A NATARAJA MUDALIAR Vs. DPRAMASWAMY MUDALIAR

Decided On April 21, 1922
A NATARAJA MUDALIAR Appellant
V/S
DPRAMASWAMY MUDALIAR Respondents

JUDGEMENT

(1.) The first plaintiff's father having a decree against the owners of some house property in Madras, brought that property to sale in execution. Without obtaining the leave of the court to bid, he bought it himself using for that purpose the joint family money, and, in order to conceal this fraud on the court, he bought it in the name of the sixth defendant. This is the case of the plaintiffs, and of some of the defendants.
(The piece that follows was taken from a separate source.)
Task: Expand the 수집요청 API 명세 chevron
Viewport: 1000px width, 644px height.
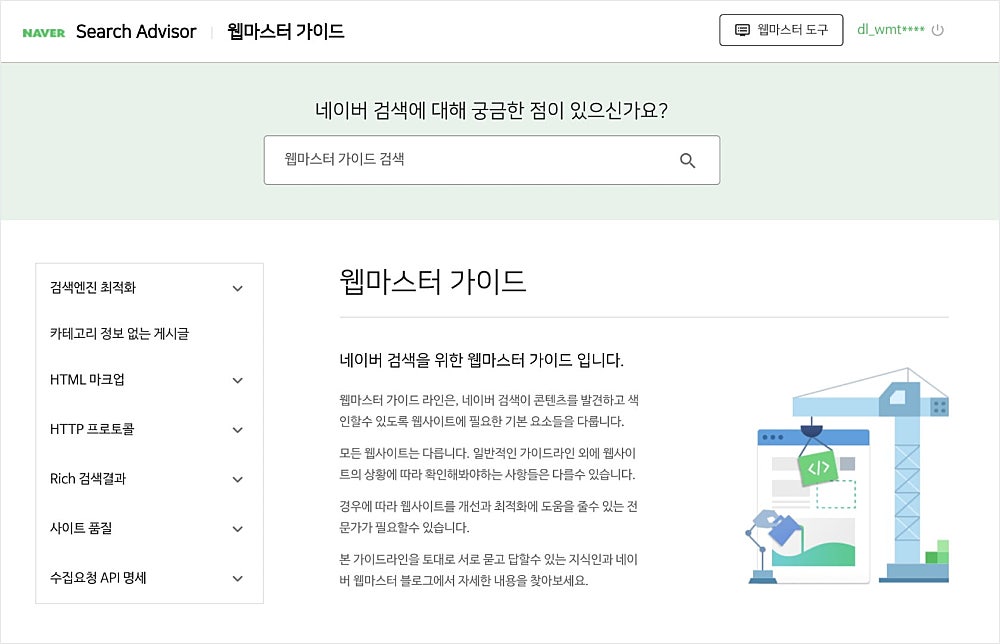Action: 237,578
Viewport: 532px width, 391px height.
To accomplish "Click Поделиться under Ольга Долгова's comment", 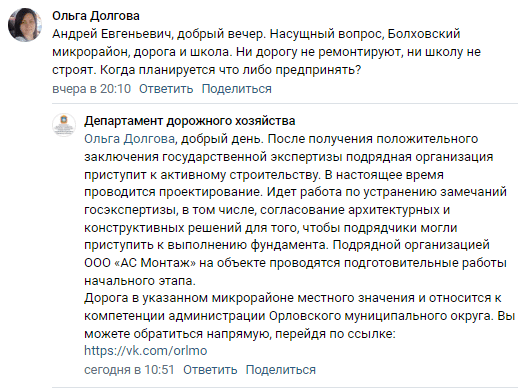I will pyautogui.click(x=236, y=89).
That has been found by the learned judge, who saw the witnesses and examined the facts obviously with the greatest care, to be the truth, and I can find no ground for interfering with that finding of fact.
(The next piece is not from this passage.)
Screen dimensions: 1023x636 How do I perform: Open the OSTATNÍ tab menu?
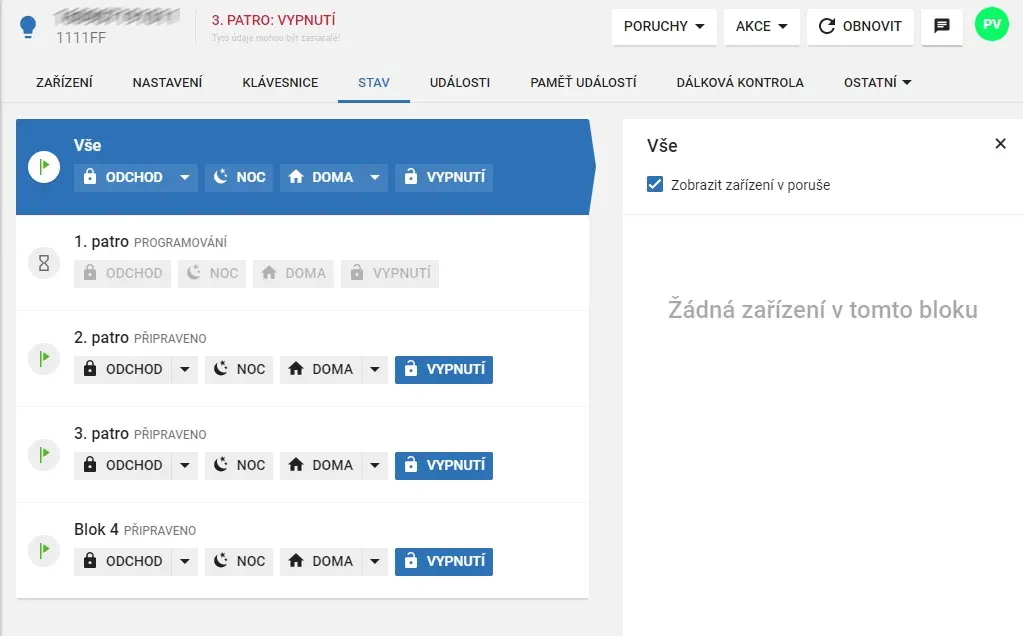[877, 82]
(2.) The first plaintiff with his sons, the second and the third plaintiffs, joining as defendants the other members of the joint family has brought this suit for partition and he claims that part of the joint family property to be brought in and divided in the partition consists of this house property standing in the name of the sixth defendant and he brings in the sixth defendant to have that case decided. The sixth defendant resists that claim setting up, firstly, as a fact that the plaintiff's case is not true at all, that he never was a benamidar or nominee of the first plaintiff's father which, as I have pointed out, has not been accepted as the fact, and, secondly he says, that in law although he is not entitled to this property, it is not open to the plaintiffs in this case to recover it from him by reason of Section 66 of the Code of Civil Procedure, 1908; and it is on the proper interpretation of that section, and that section only, that this case must turn.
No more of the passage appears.